Long, but not unprecedented
In a recent research report, the mining team at TD Securities noted that the current rally in gold is 19 months old – making it the third-longest of gold's 10 rallies in the past decade (gains of at least 15 per cent or more that preceded corrections of at least 10 per cent). While it has gone on much longer than the average rally (332 days, or roughly 11 months), it still has a ways to go to match the 24-month rally of 2004-06 or the 22-month rally of 2001-03. The rally has been long, but not unprecedented.
In terms of price gain, though, the rally is closer to pushing its historical limits. The 79-per-cent gain in bullion makes it the second-biggest rally of the past 10 years, trailing only the 91-per-cent gain booked in the 2004-06 surge. The average gain in the past decade's 10 rallies was 46 per cent.
Stocks that have lots of room
Gold-producer stocks are an imperfect and sometimes complicated way to get exposure to gold. Some companies produce other metals in addition to gold, there are varying geographical and production issues they may face, they have differing growth prospects, and then there are hedging programs that affect the price they ultimately get for their gold – all of which can distance the price of the stocks from the performance of gold.
That said, gold and gold stocks typically do move in the same direction – and over the past decade, they have both rallied and corrected together. And, gold equities have outperformed bullion in seven of gold's 10 rallies in that time – by, on average, an impressive 40 per cent.

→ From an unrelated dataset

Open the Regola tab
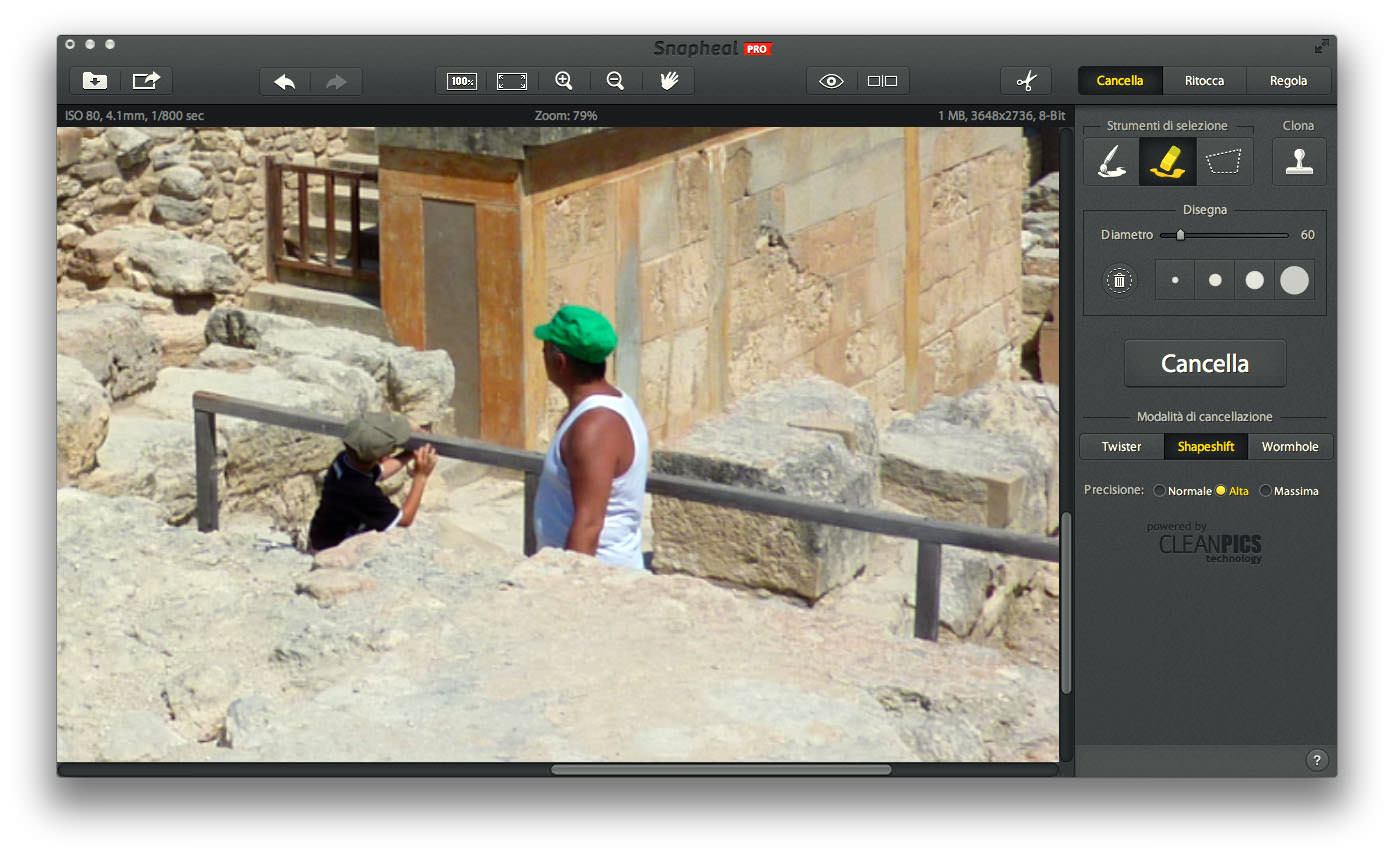This screenshot has height=856, width=1394. 1288,81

The TD analysts noted that despite the 57-per-cent rise of the S&P/TSX gold index during the current gold rally, stock gains to date represent the worst performance, relative to gold, of any of the upswings of the past 10 years. It would seem that gold stocks still have a lot of catching up to do. "Applying the average [outperformance]to this rally would see the equities about 35 per cent higher than they currently are," the analysts wrote.